Waggle, Candlewick Press (Cambridge, MA), 2003.
Jack's New Boat, Candlewick Press (Cambridge, MA), 2005.
McMenemy's work has been translated into Japanese.
Work in Progress
More books for children.
London-based illustrator and author Sarah McMenemy brings to life the close relationship between a young girl and her high-spirited puppy with her debut children's book, Waggle. When Rosie's father brings home a new pup for the family, the two new best friends find all manner of ways to keep busy. It is Rosie's task to choose a name for her new friend, which she does when she realizes that Waggle's tail never stops moving. Praising McMenemy's simple text and "bright, uncluttered collage illustrations," Booklist reviewer Helen Rosenberg described Waggle as "a truly satisfying read-aloud," while in Publishers Weekly a reviewer noted that the author/illustrator's "playful page design and enthusiastic narration" make her "a new talent to watch." "Young readers … will instantly adore this doggy dynamo," concluded a Kirkus Reviews critic.
McMenemy, who has also authored and illustrated the picture book Jack's New Boat in her characteristic loosely drawn ink-over-collage style, told Something about the Author: "I have worked as an illustrator for years, for a largely adult audience, on a broad range of projects from regular magazine columns to packaging, brochures for cars, schools, and hospitals. I've drawn on location in New York and Paris, and made eighteen images to go on large enamel panels in Shadwell Station for the London Underground. So it was a wonderful voyage of discovery and a steep learning curve to write and illustrate a children's book. My agent had shown some pictures and little books that I had done for my own children to Walker Books at the Bologna Book Fair. I met them back in London and we decided to create a picture book together.
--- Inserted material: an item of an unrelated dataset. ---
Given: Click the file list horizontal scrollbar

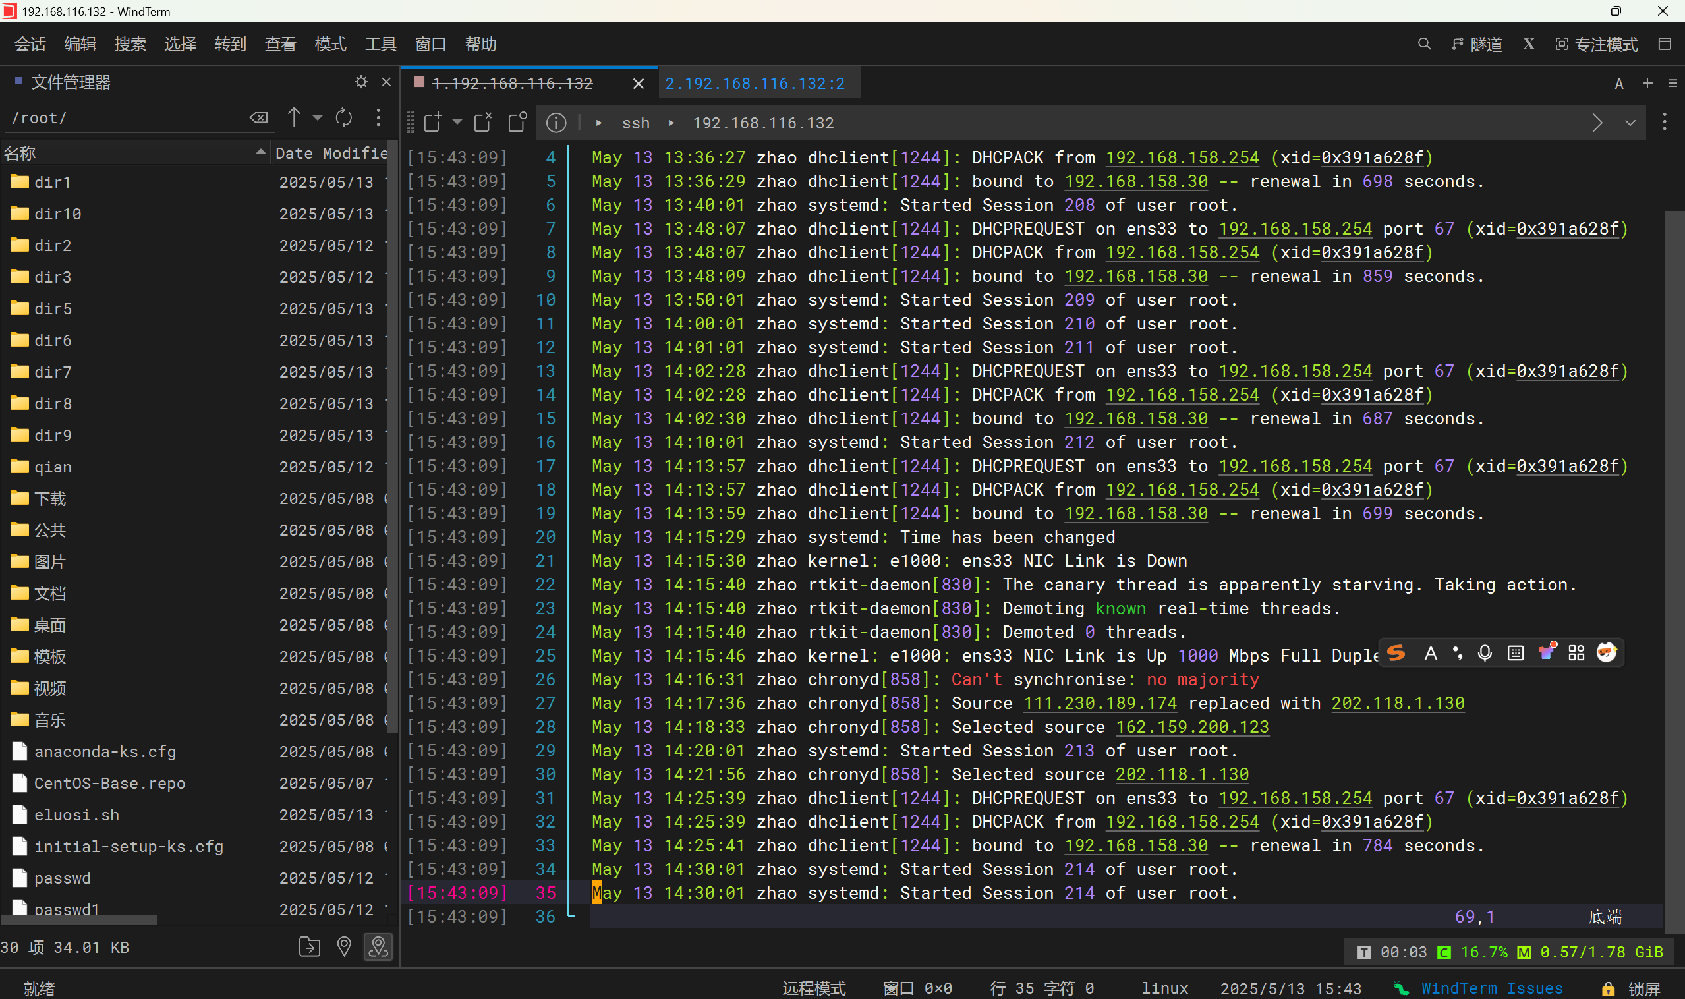Looking at the screenshot, I should [x=79, y=920].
"In creating my first book, Waggle, it was very satisfying to be able to tell a story that combined the experiences of playing with my children and my own memories of having a puppy as a child. I really wanted to convey the sense of fun and joy that a child and puppy find wherever they are. In creating the artwork for Waggle I wanted a sense of freshness and enjoyment, a simplicity of color, line, and movement. Using pure, bold colors was a daily uplifting experience. It was also a challenge to condense all lines and shapes to an essential minimum. I relished working as part of a small team with an editor and designer as illustration can be quite a solitary occupation.
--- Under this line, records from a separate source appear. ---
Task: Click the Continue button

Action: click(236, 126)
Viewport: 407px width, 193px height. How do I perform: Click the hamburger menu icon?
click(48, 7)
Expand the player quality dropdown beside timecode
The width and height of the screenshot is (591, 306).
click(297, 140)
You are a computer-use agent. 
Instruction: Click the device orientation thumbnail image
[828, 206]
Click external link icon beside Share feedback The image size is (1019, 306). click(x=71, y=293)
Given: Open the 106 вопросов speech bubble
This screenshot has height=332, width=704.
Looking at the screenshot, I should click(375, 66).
"My original inspiration for drawing came from watching my mother drawing plants and pets in the garden. As a child I was fascinated by the ease and fluidity with which her line flowed onto the page. Drawing started to become a stronger theme in my life when, as a teenager and also through college, I generated income drawing facades of elegant Victorian terraced houses where my family lived in North London and also in Philadelphia, Pennsylvania, whilst on an exchange trip there.
"In school I was more drawn to painters than illustrators for inspiration. I loved the graphic work of Toulouse L'Autrec, Bonnard, Picasso, Dufy, and Matisse. I know now that the work of Edward Ardizzone, Eric Ravillious, and David McKee were important influences in my childhood reading. After having my daughter, I became very interested in children's books, and quickly found I had a strong opinion about what I liked. I admire illustrators such as Emma Chichester-Clark, Charlotte Voake, Lucy Cousins, Melanie Walsh, and Patrick Benson. I think the field of children's book illustration is one of the most exciting and vibrant areas of the business at the moment. It is also refreshing that it is not dominated by computer-generated imagery.
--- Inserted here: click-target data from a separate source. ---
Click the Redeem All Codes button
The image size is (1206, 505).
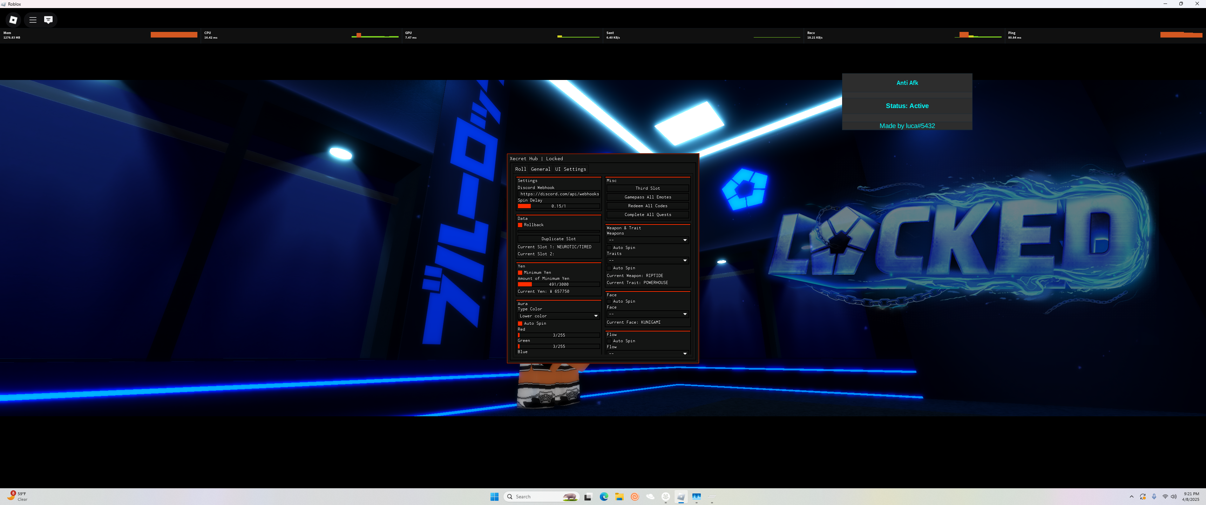tap(647, 206)
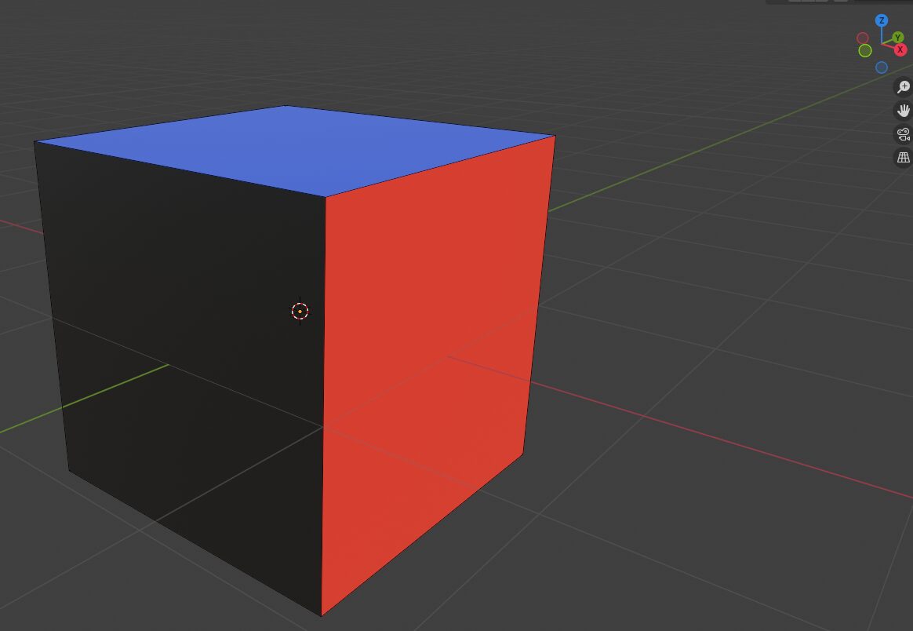Select the hollow red negative X gizmo circle
Screen dimensions: 913x631
(863, 38)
"I have a studio in an old converted chocolate factory where we hold annual open-studio exhibitions. I love going to art exhibitions and having fun with my children. I also love the city of Paris, and have visited it many times. I stayed there once for a few months, in the Bastille area, drawing every day. Inspiration was everywhere I looked!"
Biographical and Critical Sources
Booklist, May 15, 2003, Helen Rosenberg, review of Waggle, p. 1672.
Chicago Tribune, July 6, 2003, review of Waggle.
Kirkus Reviews, May 15, 2003, review of Waggle, p. 754.
Publishers Weekly, April 23, 2003, review of Waggle, p. 60.
School Library Journal, August, 2003, Carol Schene, review of Waggle, p. 138.